■ Records provided:
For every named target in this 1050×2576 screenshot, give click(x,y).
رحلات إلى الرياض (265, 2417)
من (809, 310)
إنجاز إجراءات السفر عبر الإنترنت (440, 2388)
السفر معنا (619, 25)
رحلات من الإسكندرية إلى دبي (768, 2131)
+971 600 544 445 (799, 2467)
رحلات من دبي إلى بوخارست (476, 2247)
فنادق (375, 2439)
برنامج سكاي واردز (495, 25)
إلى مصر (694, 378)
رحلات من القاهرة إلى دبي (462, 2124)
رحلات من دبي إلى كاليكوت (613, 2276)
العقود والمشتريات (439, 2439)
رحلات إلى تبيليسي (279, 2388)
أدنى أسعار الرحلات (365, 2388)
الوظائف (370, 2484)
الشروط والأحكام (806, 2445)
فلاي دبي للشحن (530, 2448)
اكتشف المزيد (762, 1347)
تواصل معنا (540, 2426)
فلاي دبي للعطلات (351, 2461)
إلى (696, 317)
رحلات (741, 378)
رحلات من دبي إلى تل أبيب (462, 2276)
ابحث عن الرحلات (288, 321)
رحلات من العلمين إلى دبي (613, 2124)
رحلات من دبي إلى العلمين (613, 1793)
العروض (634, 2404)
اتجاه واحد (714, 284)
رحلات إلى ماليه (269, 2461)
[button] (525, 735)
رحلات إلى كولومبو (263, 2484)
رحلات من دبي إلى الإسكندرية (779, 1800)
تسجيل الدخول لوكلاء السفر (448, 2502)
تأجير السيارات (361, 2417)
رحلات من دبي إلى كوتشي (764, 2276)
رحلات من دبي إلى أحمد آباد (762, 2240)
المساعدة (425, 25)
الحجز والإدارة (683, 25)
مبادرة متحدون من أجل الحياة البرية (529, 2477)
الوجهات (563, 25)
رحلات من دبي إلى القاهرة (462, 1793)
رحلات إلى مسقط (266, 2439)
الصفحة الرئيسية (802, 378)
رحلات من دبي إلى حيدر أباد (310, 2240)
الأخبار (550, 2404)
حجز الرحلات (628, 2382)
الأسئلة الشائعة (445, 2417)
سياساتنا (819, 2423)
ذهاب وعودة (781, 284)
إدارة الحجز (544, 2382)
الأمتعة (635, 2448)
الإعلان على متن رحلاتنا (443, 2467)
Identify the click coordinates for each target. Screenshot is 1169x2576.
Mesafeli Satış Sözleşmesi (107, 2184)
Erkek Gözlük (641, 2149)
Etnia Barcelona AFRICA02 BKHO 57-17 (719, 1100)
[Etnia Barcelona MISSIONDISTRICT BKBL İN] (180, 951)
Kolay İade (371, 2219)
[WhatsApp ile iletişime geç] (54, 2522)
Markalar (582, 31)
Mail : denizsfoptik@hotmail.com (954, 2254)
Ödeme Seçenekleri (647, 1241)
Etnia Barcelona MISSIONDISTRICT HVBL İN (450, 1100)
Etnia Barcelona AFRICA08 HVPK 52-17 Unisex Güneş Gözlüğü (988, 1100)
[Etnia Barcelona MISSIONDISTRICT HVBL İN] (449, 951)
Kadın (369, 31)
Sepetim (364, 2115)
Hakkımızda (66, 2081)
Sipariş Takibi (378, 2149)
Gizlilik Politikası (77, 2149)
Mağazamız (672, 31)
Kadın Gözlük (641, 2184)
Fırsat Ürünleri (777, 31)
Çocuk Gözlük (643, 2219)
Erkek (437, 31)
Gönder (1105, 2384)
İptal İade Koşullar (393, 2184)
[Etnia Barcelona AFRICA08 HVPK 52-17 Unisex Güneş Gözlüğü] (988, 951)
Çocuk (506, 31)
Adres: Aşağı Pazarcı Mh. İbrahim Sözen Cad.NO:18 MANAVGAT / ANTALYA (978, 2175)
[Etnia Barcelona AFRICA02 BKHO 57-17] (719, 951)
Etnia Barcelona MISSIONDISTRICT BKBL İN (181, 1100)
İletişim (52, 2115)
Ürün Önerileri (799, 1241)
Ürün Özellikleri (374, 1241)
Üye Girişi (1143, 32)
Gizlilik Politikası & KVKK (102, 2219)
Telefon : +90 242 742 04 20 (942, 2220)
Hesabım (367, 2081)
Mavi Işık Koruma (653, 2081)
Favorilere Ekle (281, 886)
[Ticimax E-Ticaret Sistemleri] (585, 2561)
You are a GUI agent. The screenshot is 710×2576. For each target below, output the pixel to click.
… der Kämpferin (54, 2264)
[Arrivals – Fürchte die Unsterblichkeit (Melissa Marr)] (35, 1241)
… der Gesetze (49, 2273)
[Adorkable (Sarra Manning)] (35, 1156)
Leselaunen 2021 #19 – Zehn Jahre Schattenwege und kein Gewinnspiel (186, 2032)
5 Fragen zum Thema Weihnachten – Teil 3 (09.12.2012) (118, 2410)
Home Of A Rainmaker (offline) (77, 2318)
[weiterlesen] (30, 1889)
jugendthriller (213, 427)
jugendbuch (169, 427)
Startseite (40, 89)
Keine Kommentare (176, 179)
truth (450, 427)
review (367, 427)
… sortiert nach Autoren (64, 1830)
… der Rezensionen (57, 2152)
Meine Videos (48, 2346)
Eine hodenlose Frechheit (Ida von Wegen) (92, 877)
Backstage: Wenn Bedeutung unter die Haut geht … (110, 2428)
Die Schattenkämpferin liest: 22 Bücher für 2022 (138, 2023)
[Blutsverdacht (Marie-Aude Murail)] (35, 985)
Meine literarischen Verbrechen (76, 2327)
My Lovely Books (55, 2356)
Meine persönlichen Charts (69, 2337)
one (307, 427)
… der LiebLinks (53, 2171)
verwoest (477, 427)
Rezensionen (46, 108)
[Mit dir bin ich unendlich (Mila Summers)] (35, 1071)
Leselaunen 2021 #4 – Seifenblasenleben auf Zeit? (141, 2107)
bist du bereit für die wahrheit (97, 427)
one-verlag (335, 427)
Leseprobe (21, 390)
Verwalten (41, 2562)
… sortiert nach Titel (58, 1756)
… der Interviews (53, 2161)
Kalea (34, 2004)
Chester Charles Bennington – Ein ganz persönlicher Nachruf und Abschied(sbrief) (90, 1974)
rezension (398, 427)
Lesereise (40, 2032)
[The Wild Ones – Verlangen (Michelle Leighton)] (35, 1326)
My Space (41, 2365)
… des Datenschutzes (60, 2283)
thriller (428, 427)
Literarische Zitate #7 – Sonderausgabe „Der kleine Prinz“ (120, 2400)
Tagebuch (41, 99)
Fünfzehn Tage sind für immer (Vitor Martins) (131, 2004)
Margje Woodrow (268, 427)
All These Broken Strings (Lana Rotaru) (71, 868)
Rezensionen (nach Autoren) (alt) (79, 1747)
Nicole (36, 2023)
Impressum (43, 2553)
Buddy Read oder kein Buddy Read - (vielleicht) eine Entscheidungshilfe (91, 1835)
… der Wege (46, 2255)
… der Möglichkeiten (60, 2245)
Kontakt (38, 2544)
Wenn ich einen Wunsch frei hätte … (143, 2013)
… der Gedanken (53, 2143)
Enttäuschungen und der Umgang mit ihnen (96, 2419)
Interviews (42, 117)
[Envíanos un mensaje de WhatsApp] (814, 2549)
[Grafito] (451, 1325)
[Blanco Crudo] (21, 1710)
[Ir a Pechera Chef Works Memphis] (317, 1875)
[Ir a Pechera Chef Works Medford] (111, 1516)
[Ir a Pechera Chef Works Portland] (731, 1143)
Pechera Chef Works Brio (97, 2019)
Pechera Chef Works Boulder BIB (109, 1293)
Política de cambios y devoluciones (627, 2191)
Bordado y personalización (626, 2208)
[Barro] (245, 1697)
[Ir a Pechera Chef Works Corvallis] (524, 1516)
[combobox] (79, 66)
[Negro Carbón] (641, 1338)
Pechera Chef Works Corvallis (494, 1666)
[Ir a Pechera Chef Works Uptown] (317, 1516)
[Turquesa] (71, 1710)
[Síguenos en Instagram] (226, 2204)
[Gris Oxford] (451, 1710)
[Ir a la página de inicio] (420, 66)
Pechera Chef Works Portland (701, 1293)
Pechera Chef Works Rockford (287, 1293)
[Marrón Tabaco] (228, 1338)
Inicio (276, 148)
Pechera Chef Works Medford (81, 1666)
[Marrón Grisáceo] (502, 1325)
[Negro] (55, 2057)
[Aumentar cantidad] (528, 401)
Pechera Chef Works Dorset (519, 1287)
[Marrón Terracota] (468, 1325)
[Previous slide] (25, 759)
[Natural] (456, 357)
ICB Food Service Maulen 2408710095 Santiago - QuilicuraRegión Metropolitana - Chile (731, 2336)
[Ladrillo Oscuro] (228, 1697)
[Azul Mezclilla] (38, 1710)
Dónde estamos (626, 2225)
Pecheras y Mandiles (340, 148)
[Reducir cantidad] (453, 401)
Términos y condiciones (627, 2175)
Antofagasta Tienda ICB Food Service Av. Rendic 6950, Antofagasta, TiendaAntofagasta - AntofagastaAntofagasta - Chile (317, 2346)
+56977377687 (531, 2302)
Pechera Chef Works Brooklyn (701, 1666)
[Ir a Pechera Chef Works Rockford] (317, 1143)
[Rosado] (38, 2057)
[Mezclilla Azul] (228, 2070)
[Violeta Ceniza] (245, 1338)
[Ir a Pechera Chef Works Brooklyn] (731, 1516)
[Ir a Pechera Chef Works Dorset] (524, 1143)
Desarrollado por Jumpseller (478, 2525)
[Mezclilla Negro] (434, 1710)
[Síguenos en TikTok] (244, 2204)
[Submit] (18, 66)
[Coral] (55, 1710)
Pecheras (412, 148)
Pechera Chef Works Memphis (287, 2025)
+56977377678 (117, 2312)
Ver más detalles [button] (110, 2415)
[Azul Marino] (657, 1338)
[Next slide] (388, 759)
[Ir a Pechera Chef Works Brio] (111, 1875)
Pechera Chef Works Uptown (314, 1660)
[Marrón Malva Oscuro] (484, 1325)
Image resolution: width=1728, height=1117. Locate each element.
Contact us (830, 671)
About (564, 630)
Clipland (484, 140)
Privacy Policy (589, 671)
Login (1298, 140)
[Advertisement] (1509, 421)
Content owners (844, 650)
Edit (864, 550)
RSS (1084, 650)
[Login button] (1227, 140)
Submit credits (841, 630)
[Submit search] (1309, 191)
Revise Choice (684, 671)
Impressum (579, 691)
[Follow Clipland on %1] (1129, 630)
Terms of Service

■ About this task:
Within the listing above, locate the line containing "Pechera Chef Works Brooklyn (701, 1666)" and the line containing "Pechera Chef Works Uptown (314, 1660)". Reproduce those two lines and all lines between them exactly, with nothing added.

■ Answer space:
Pechera Chef Works Brooklyn (701, 1666)
[Ir a Pechera Chef Works Rockford] (317, 1143)
[Rosado] (38, 2057)
[Mezclilla Azul] (228, 2070)
[Violeta Ceniza] (245, 1338)
[Ir a Pechera Chef Works Brooklyn] (731, 1516)
[Ir a Pechera Chef Works Dorset] (524, 1143)
Desarrollado por Jumpseller (478, 2525)
[Mezclilla Negro] (434, 1710)
[Síguenos en TikTok] (244, 2204)
[Submit] (18, 66)
[Coral] (55, 1710)
Pecheras (412, 148)
Pechera Chef Works Memphis (287, 2025)
+56977377678 (117, 2312)
Ver más detalles [button] (110, 2415)
[Azul Marino] (657, 1338)
[Next slide] (388, 759)
[Ir a Pechera Chef Works Brio] (111, 1875)
Pechera Chef Works Uptown (314, 1660)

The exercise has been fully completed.